> [Passage for review]

>>>

New York DoE Orders Failing District to Develop Improvement Plan

Published March 16, 2018

Hempstead School District in Nassau County on Long Island has nearly 8,000 students, 70 percent of whom are Hispanic. Approximately 40 percent of the district’s students are not proficient in English.

“For almost 30 years, the district has been failing its students, most of whom are Hispanic and black,” The New York Times reported in February. “During most of that time, a badly divided school board has been at war with itself. Test scores and graduation rates have been among the lowest in the state. School buildings have deteriorated so much that they have closed while children went to school in trailers. And board members have been convicted of theft and fraud.”

The New York State Education Department has issued threats to the district and ordered it to create a plan for improvement. New Education Commissioner MaryEllen Elia accepted the district’s plan in February, despite expressing concerns “critical issues” were “not adequately addressed.”

<<<

> [Provided records]

>>>

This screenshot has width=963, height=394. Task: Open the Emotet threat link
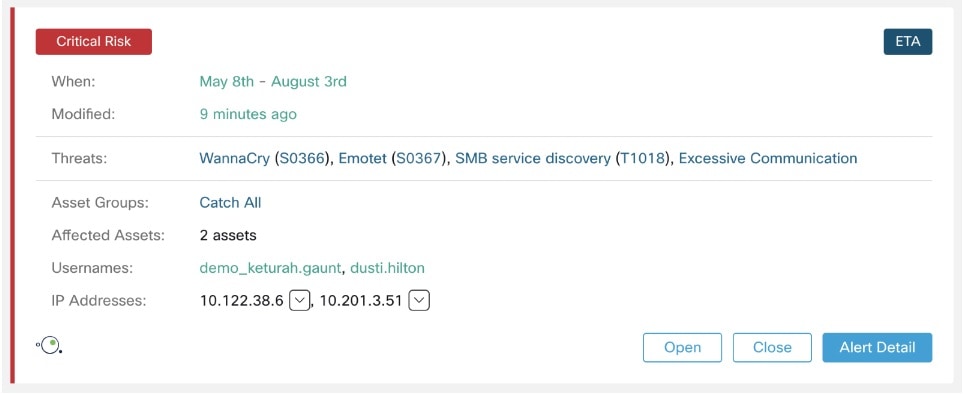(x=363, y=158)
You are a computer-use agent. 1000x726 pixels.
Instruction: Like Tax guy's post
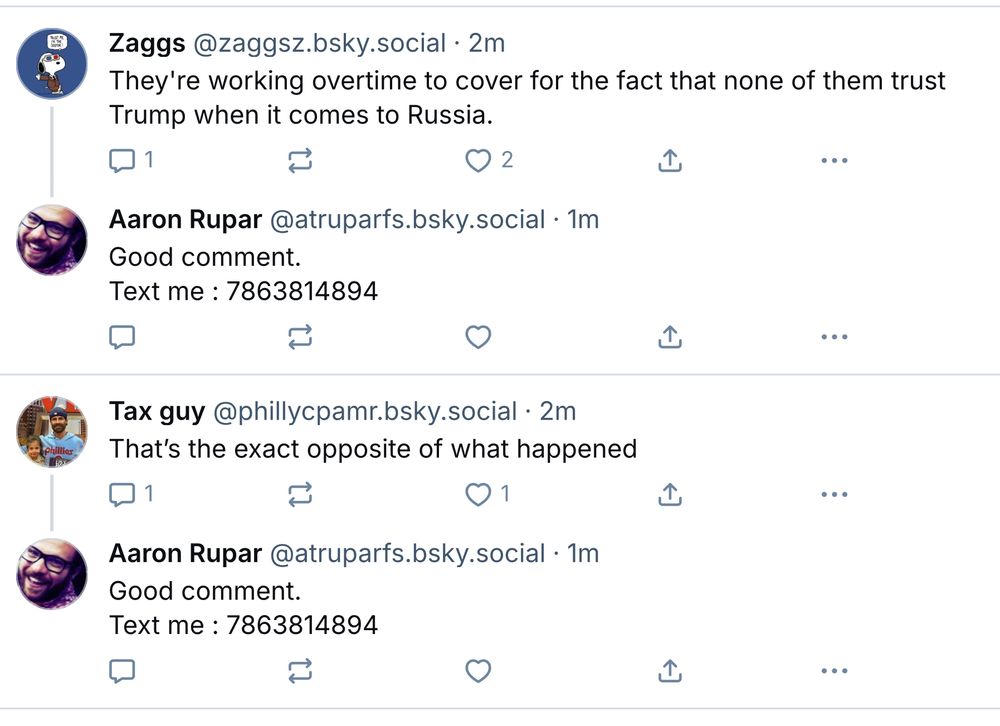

<<<
>>>

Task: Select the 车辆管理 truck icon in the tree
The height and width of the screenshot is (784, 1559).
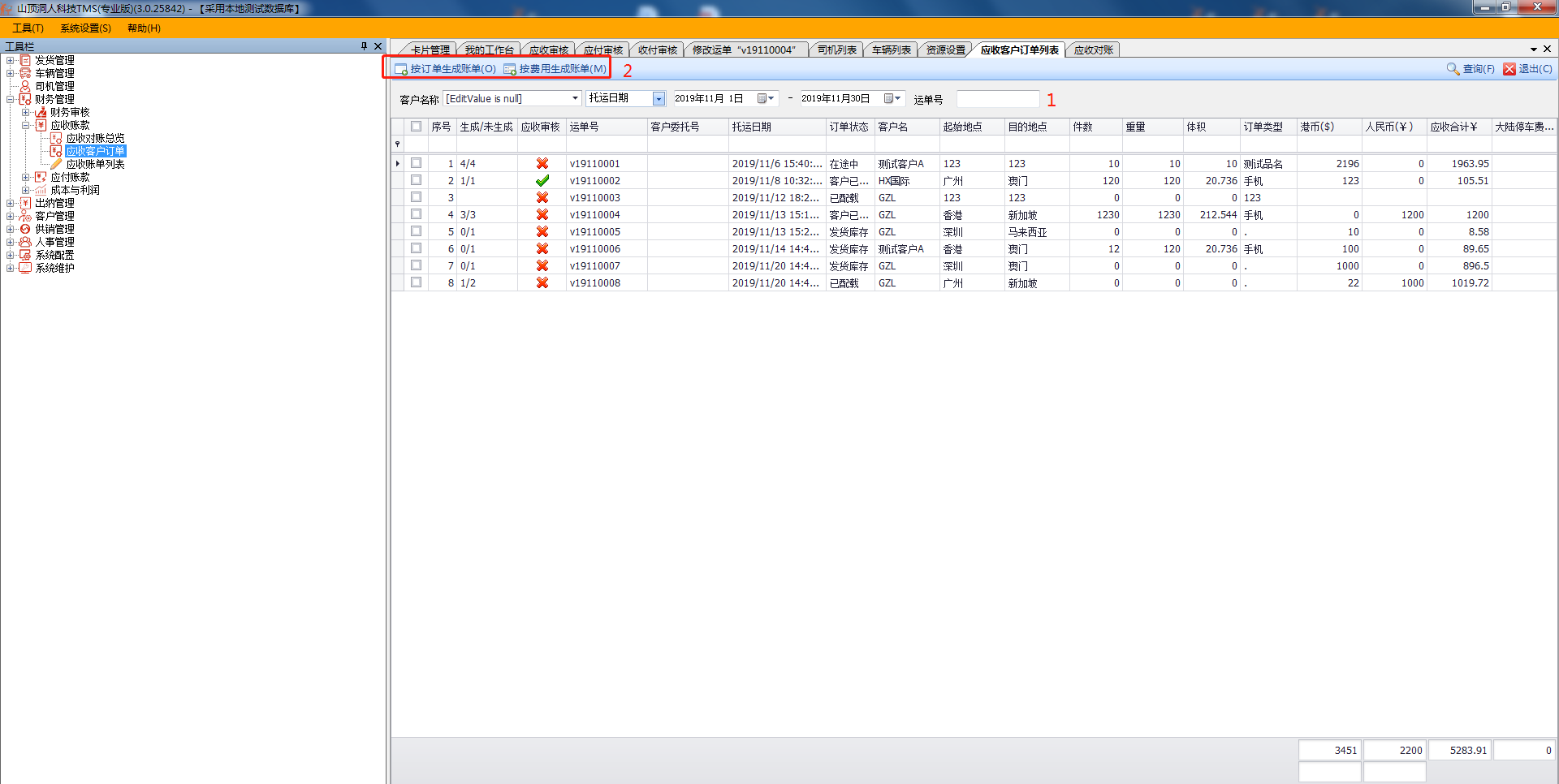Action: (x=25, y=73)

<<<
>>>

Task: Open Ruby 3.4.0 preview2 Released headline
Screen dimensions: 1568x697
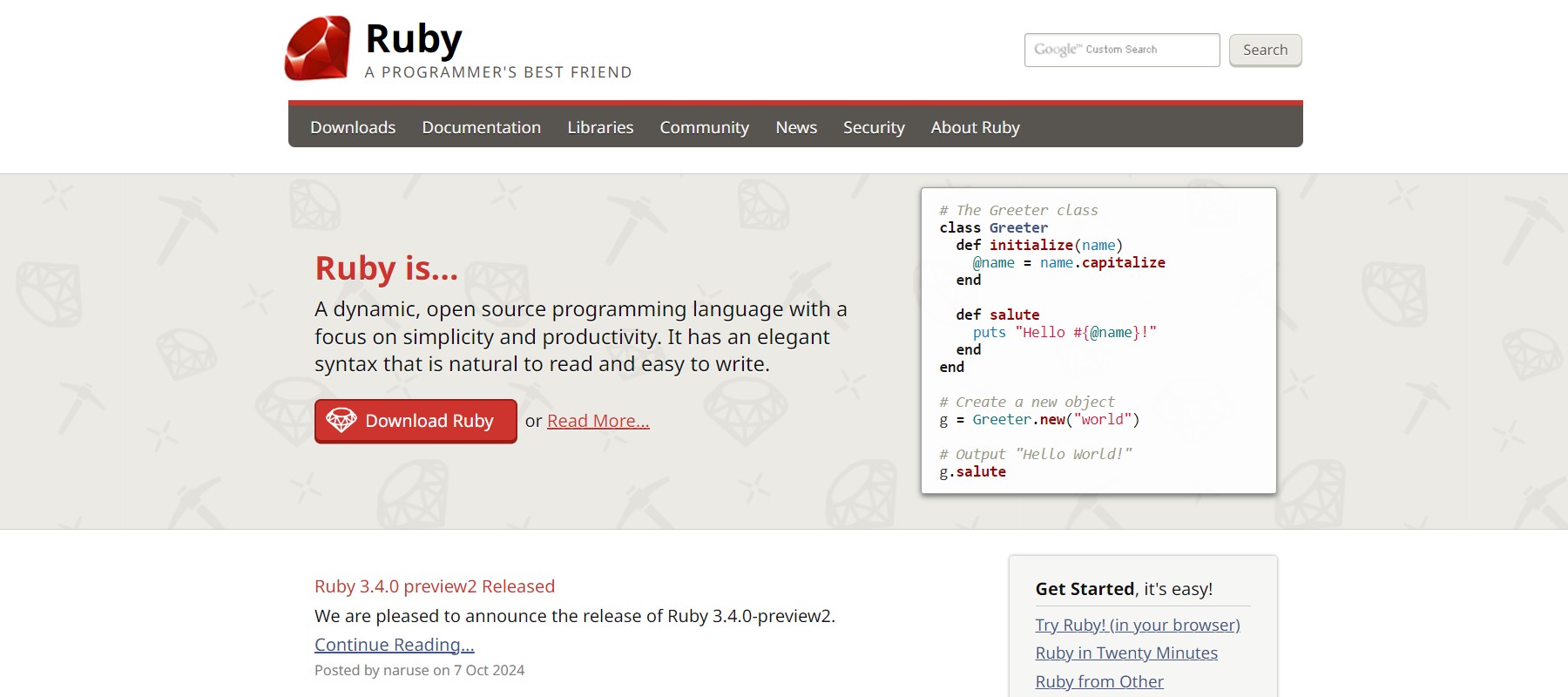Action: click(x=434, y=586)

<<<

> [Actions to take]
(1) Put this sentence from the article on the Hempstead School District into Spanish: "Approximately 40 percent of the district’s students are not proficient in English."
(2) Pick up the article on the Hempstead School District where it stops, and write what comes next.

> [Answers to this exercise]
(1) Aproximadamente el 40 por ciento de los estudiantes del distrito no dominan el inglés.

(2)
‘”Eventually” Isn’t Good Enough’

Tim Benson, a policy analyst at The Heartland Institute, which publishes School Reform News, says the Hempstead case demonstrates why parents need more education options.

“This is exactly the type of maddening story that shows the necessity of private school choice programs,” Benson said. “Poor students shouldn’t be stuck in failing school districts like Hempstead—which has been run like a criminal enterprise for decades, overseen by incompetents, degenerates, and con men—just because they are stuck living in that ZIP code.

“For thirty years, the district and the state have told these parents that, eventually, they’ll get around to fixing Hempstead, but ‘eventually’ isn’t good enough, especially when ‘eventually’ might mean your kid is in his 40s by the time they actually do right the ship,” Benson said. “Give these parents a choice; let them get their children in a school environment where there are people who actually care about them.”

‘Prisoners of a System’

Michael Schaus, communications director for The Nevada Policy Research Institute, says the students’ socioeconomic background is not at fault for the district’s continued failure.

“Socioeconomic segregation is more often than not a symptom of an underperforming school district, not the cause,” Schaus said. “Over the years, as districts fail to provide their students with adequate education, affluent members of the community are able to escape the downward spiral, whether by leaving the district or paying for private school.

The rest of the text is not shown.